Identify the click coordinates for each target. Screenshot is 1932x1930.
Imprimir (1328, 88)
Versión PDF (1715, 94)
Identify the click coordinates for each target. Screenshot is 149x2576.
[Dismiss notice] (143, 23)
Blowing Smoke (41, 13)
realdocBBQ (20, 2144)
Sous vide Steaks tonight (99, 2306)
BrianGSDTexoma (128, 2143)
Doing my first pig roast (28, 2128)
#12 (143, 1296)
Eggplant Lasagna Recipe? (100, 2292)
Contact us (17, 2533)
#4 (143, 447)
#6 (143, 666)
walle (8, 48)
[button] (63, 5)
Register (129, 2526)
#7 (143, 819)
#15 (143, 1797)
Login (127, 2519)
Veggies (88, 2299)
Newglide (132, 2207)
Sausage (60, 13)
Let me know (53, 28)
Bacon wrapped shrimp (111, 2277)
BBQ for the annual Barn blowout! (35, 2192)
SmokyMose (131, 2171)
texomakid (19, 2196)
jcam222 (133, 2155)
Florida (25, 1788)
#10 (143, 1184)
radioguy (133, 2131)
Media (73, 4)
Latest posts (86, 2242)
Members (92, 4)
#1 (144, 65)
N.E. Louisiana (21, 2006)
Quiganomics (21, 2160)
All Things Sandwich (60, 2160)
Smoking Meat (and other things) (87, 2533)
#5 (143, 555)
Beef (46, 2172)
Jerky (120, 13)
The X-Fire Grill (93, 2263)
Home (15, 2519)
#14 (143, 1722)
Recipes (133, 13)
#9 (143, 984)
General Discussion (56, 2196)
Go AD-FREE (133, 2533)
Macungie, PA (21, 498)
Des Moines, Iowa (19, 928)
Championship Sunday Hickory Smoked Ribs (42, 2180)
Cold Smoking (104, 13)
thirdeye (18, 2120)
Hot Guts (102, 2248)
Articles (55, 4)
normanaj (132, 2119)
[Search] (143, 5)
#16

■ REQUIREMENT
What's needed is every entry, returned word for word.

■ COMPLETED EXERCISE
Identify the click coordinates for each target. Screenshot is 1932x1930.
Imprimir (1328, 88)
Versión PDF (1715, 94)
Identify the click coordinates for each target. Screenshot is 149x2576.
[Dismiss notice] (143, 23)
Blowing Smoke (41, 13)
realdocBBQ (20, 2144)
Sous vide Steaks tonight (99, 2306)
BrianGSDTexoma (128, 2143)
Doing my first pig roast (28, 2128)
#12 (143, 1296)
Eggplant Lasagna Recipe? (100, 2292)
Contact us (17, 2533)
#4 (143, 447)
#6 (143, 666)
walle (8, 48)
[button] (63, 5)
Register (129, 2526)
#7 (143, 819)
#15 (143, 1797)
Login (127, 2519)
Veggies (88, 2299)
Newglide (132, 2207)
Sausage (60, 13)
Let me know (53, 28)
Bacon wrapped shrimp (111, 2277)
BBQ for the annual Barn blowout! (35, 2192)
SmokyMose (131, 2171)
texomakid (19, 2196)
jcam222 (133, 2155)
Florida (25, 1788)
#10 (143, 1184)
radioguy (133, 2131)
Media (73, 4)
Latest posts (86, 2242)
Members (92, 4)
#1 (144, 65)
N.E. Louisiana (21, 2006)
Quiganomics (21, 2160)
All Things Sandwich (60, 2160)
Smoking Meat (and other things) (87, 2533)
#5 (143, 555)
Beef (46, 2172)
Jerky (120, 13)
The X-Fire Grill (93, 2263)
Home (15, 2519)
#14 (143, 1722)
Recipes (133, 13)
#9 (143, 984)
General Discussion (56, 2196)
Go AD-FREE (133, 2533)
Macungie, PA (21, 498)
Des Moines, Iowa (19, 928)
Championship Sunday Hickory Smoked Ribs (42, 2180)
Cold Smoking (104, 13)
thirdeye (18, 2120)
Hot Guts (102, 2248)
Articles (55, 4)
normanaj (132, 2119)
[Search] (143, 5)
#16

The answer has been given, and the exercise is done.